- _EXTRACTED DATA_:

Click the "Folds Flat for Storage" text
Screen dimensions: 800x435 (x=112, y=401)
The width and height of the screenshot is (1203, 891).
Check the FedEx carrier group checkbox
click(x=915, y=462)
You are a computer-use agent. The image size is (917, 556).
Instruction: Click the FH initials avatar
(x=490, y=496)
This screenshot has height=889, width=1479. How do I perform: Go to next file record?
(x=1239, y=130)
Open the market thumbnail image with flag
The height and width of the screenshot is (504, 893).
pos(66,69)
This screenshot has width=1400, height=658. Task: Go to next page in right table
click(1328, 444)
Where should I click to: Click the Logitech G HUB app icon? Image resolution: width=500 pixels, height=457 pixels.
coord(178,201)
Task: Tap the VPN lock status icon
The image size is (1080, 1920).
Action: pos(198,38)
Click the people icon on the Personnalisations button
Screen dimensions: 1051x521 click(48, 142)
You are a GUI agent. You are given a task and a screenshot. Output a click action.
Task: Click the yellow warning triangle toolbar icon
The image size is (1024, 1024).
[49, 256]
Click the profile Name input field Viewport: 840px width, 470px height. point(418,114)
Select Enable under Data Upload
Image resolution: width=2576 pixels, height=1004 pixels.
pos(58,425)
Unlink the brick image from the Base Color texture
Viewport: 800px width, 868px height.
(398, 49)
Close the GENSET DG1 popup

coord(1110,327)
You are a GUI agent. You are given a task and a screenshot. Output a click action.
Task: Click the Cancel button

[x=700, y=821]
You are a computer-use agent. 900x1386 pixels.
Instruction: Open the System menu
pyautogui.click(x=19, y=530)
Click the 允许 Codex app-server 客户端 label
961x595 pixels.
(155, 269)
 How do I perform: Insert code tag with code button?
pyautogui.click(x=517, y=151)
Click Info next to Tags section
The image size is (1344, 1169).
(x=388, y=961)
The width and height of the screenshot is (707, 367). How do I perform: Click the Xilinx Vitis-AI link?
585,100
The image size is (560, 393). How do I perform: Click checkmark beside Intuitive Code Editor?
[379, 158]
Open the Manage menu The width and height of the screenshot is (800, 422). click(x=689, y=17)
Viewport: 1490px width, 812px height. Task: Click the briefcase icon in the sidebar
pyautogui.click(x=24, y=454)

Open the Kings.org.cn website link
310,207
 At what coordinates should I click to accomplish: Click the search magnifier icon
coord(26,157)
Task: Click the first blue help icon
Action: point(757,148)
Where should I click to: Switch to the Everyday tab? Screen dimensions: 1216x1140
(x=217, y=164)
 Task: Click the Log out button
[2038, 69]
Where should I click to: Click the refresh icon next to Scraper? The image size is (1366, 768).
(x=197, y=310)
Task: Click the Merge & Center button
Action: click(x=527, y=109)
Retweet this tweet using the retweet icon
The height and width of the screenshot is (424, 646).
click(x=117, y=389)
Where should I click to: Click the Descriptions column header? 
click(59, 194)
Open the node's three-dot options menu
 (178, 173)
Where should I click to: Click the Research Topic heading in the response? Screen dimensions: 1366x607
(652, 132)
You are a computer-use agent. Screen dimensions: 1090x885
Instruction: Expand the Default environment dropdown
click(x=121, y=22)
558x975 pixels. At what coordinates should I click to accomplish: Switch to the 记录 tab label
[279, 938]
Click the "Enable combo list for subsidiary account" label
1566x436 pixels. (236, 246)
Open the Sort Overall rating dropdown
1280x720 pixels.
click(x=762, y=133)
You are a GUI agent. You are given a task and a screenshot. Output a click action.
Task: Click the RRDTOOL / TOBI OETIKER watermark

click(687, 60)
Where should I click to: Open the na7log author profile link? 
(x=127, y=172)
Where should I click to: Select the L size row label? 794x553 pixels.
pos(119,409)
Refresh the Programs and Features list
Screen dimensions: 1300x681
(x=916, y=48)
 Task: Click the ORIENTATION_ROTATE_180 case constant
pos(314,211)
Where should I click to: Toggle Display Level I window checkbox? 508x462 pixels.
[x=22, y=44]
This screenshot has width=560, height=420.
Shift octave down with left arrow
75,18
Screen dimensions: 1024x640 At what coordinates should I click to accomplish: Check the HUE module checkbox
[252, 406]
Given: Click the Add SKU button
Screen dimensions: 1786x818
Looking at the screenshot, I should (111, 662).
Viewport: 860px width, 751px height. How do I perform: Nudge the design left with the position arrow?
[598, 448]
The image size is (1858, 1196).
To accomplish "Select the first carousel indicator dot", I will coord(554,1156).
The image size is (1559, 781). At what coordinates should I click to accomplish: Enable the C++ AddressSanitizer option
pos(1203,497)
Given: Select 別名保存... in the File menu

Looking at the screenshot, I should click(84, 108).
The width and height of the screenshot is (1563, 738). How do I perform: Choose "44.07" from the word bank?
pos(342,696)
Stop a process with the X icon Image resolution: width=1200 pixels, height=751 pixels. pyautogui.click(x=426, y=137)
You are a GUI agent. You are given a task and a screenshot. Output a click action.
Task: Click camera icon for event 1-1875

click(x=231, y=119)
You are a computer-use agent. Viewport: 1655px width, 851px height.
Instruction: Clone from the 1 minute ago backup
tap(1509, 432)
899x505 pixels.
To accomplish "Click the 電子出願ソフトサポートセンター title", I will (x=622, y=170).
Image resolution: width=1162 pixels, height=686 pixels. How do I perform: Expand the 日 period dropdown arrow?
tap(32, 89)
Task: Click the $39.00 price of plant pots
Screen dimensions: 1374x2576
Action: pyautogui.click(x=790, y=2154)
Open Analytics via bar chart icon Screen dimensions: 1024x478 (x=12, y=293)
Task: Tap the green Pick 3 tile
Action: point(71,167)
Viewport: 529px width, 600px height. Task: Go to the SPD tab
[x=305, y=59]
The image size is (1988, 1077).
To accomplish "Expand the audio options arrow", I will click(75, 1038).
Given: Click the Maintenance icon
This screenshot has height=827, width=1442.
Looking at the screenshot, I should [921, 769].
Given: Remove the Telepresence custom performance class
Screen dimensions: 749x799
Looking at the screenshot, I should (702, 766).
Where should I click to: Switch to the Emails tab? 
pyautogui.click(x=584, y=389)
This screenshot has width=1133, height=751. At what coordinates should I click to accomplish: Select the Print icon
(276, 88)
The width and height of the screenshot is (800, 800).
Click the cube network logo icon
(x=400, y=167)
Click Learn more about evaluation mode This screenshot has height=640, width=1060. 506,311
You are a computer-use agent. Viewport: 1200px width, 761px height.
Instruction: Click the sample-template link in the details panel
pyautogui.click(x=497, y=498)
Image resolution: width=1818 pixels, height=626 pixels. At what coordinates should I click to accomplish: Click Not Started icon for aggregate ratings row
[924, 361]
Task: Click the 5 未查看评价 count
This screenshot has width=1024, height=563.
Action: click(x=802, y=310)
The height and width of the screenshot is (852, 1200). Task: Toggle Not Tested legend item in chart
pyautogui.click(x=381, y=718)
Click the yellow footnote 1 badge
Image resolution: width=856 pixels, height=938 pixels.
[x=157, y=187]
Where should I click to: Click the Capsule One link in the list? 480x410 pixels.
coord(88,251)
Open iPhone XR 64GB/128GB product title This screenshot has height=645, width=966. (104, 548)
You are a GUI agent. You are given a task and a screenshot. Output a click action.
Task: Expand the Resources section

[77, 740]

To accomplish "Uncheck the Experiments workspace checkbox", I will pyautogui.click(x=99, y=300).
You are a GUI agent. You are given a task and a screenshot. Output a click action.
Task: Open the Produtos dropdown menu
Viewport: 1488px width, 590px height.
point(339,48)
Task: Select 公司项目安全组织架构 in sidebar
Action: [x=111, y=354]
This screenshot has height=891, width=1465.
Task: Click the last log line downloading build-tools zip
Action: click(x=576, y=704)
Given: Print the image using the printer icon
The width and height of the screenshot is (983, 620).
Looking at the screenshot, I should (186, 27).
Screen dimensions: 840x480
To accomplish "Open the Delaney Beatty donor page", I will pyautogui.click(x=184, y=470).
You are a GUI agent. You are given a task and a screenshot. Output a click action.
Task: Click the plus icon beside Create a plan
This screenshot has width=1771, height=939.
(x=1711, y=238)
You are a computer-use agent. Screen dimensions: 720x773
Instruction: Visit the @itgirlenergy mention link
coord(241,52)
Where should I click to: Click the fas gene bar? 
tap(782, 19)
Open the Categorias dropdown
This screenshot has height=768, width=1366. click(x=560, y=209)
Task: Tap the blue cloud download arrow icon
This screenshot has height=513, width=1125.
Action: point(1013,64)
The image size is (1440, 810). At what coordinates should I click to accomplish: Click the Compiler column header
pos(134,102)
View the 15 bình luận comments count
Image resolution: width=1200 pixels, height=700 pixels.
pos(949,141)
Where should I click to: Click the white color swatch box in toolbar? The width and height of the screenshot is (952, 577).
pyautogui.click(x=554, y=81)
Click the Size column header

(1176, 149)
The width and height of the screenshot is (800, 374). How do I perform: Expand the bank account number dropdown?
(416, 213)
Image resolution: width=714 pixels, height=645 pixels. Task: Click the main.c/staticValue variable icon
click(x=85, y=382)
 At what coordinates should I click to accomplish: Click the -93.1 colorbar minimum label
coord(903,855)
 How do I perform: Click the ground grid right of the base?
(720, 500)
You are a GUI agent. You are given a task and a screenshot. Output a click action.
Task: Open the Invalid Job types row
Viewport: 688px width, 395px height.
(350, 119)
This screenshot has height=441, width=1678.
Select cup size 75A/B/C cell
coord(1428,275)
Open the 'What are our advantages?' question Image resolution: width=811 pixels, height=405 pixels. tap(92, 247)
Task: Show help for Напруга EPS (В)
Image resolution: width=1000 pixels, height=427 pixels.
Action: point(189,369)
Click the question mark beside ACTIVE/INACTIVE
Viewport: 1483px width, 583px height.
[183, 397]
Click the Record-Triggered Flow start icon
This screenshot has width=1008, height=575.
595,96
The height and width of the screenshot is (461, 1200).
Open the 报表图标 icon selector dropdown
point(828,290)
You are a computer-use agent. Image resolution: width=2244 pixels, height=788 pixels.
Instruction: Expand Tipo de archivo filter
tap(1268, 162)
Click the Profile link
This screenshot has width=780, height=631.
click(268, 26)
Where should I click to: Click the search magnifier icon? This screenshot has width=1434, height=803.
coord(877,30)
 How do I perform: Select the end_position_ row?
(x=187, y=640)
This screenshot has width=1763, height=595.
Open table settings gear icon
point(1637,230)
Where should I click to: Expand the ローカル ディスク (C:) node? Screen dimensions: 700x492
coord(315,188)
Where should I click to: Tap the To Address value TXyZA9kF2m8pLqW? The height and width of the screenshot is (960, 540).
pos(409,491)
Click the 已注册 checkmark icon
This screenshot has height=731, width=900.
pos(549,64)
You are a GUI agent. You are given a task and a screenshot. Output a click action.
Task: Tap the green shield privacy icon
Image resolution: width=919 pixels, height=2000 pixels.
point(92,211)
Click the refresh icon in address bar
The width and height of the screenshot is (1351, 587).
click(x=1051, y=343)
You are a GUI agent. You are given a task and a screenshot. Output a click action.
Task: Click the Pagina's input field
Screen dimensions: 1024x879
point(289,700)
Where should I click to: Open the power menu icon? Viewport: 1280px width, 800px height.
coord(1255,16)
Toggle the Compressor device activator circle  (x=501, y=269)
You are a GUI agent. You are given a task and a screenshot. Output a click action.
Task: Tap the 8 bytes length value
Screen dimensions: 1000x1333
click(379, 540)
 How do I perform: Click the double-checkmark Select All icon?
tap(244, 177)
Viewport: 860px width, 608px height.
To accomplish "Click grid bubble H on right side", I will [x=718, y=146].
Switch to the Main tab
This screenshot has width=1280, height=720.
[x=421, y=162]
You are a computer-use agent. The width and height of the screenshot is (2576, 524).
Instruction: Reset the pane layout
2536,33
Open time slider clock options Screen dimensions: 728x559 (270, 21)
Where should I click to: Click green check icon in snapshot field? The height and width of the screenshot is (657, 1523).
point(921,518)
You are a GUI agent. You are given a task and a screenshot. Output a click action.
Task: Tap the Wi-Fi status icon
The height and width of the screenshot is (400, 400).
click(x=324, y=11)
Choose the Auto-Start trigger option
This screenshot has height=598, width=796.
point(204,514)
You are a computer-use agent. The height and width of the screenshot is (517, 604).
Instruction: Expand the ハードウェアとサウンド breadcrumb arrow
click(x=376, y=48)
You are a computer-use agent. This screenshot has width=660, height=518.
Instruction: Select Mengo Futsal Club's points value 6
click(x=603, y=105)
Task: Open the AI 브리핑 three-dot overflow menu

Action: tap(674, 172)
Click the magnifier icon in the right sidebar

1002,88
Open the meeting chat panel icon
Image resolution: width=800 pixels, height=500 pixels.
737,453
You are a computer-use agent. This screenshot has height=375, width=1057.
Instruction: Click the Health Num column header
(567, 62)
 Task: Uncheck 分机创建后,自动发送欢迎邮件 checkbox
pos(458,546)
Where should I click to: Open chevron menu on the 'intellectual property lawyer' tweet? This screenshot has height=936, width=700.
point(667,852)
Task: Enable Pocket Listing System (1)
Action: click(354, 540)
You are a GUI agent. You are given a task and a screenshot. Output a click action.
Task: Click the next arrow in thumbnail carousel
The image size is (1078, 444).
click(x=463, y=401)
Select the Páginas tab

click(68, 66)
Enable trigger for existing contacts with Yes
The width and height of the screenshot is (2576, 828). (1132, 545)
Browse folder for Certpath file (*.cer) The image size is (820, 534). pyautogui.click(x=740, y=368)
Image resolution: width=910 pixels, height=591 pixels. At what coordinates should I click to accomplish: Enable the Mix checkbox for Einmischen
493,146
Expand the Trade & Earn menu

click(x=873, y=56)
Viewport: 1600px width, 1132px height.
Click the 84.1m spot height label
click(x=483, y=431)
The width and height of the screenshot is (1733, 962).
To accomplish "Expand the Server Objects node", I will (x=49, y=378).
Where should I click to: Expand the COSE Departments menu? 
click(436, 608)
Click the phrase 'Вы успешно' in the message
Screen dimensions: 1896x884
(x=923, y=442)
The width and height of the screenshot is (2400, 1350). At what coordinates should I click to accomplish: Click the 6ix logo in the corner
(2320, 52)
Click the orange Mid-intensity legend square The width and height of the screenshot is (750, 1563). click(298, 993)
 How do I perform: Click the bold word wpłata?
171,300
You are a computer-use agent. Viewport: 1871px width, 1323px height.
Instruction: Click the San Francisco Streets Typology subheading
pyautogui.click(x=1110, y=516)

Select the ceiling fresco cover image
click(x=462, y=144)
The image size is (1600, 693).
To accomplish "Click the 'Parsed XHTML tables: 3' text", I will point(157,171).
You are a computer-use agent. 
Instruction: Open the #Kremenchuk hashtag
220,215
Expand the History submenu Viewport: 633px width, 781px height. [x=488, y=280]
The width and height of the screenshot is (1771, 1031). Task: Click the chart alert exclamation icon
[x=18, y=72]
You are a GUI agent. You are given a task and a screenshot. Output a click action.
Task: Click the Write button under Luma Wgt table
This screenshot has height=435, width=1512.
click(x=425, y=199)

- _REQUIRED WORK_:
Show every line from the entries that includes the word "status".

- _RESULT OF THE TASK_:
Task: Tap the VPN lock status icon
Task: Tap the Wi-Fi status icon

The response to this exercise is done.